Loan growth, shown on Slide 20, was largely due to borrowings by our existing accounts, in many cases, driven by draws against previously committed facilities. This utilization of revolving lines of credit peaked at the end of March and has been declining steadily and notably ever since.

Consumer loan growth was modest, with utilization levels actually declining in Q2 relative to Q1 in several products. This was particularly noteworthy in credit cards, where balances declined 12% quarter-over-quarter explaining about 2/3 of the increase in overall credit card delinquency rates in the quarter.

Turning to Slide 21. We've included a view of our loan portfolio with additional balance information for some sectors that are generally viewed as more impacted by COVID-19. For the purposes of this disclosure, we have taken a very broad view of what sectors to include. And while we are not immune to the stress these sectors may experience, on Slide 22, we note numerous important considerations that give us some comfort when evaluating the potential for that stress to ultimately translate into loan losses.

On Slide 23, we provide further detail on our oil and gas loan portfolio. Although the impaired loan rate of over 4% is clearly elevated, we expect to continue to benefit from the reserve-based nature of virtually all of our sub-investment-grade exposures in the extraction segment.

In addition, we have a prudent oil and gas performing provision of $357 million as of the end of Q2, representing roughly 2.4% of the balance of the entire energy portfolio and 3.2% of the entire portfolio, excluding pipelines.
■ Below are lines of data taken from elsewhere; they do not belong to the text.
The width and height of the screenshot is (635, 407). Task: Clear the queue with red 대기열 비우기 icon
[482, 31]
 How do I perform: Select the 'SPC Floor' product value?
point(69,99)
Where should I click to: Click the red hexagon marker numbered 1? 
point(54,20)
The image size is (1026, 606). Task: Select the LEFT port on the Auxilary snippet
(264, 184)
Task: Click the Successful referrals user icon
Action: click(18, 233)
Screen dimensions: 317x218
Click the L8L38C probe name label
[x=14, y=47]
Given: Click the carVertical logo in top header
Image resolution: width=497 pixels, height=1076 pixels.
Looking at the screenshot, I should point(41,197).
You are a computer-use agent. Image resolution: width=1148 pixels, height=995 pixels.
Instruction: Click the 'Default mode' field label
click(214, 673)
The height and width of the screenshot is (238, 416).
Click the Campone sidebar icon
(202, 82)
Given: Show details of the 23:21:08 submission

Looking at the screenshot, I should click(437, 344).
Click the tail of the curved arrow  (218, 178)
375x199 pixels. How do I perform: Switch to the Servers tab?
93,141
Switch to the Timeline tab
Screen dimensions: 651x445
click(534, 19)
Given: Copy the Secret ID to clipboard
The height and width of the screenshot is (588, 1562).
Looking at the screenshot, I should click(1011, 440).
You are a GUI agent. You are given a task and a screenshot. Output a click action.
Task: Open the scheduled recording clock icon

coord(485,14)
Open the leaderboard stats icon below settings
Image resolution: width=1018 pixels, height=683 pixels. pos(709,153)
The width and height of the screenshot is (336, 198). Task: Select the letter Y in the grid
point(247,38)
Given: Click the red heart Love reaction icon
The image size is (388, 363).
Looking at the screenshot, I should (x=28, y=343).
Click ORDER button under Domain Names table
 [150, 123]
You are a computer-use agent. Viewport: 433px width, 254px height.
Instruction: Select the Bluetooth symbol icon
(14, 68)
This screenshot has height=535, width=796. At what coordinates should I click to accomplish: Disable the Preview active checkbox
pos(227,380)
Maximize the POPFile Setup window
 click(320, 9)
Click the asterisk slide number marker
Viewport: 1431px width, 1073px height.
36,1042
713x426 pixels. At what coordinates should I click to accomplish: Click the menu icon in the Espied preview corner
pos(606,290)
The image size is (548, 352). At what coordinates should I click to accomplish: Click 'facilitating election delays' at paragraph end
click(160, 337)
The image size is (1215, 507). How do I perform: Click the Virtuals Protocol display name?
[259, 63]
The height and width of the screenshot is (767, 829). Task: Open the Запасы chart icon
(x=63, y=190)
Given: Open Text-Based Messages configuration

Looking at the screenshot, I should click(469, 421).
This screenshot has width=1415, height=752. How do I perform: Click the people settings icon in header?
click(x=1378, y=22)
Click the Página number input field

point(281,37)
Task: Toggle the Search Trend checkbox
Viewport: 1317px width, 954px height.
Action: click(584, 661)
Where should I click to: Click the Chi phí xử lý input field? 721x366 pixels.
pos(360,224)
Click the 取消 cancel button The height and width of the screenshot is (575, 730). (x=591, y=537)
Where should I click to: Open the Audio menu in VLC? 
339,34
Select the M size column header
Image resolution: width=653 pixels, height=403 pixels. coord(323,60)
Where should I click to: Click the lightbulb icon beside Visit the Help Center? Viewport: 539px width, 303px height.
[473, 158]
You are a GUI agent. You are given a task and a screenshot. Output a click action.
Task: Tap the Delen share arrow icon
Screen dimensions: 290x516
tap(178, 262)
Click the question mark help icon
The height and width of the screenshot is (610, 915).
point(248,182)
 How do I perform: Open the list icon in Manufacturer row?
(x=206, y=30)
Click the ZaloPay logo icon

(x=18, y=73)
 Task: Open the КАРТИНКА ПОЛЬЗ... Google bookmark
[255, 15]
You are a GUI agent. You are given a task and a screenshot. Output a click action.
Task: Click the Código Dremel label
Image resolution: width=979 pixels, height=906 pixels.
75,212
You'll note additional disclosure on payment deferral programs in our MD&A this quarter. As of the end of Q2, we had 11% of our consumer balances and 9% of our commercial balances under deferral arrangements.

With respect to consumer deferrals, 89% of the deferred balances are real estate secured lending, with 94% of those deferred RESL balances in Canada. Of the deferred Canadian RESL balances, the large majority are mortgages, of which 33% are insured. The credit quality of consumer deferrals varies by product, but the average bureau score weighted by deferred balances is approximately 750 in Canada, and 730 in the U.S. and the average LTV of deferred RESL balances is approximately 60% in Canada and 55% in the U.S.

Commercial loan payment deferrals are adjudicated case-by-case based on a strict set of criteria, including, but not limited to, a requirement for all loans to have been current prior to COVID-19, minimum credit ratings and an assessment that the business is likely to recover.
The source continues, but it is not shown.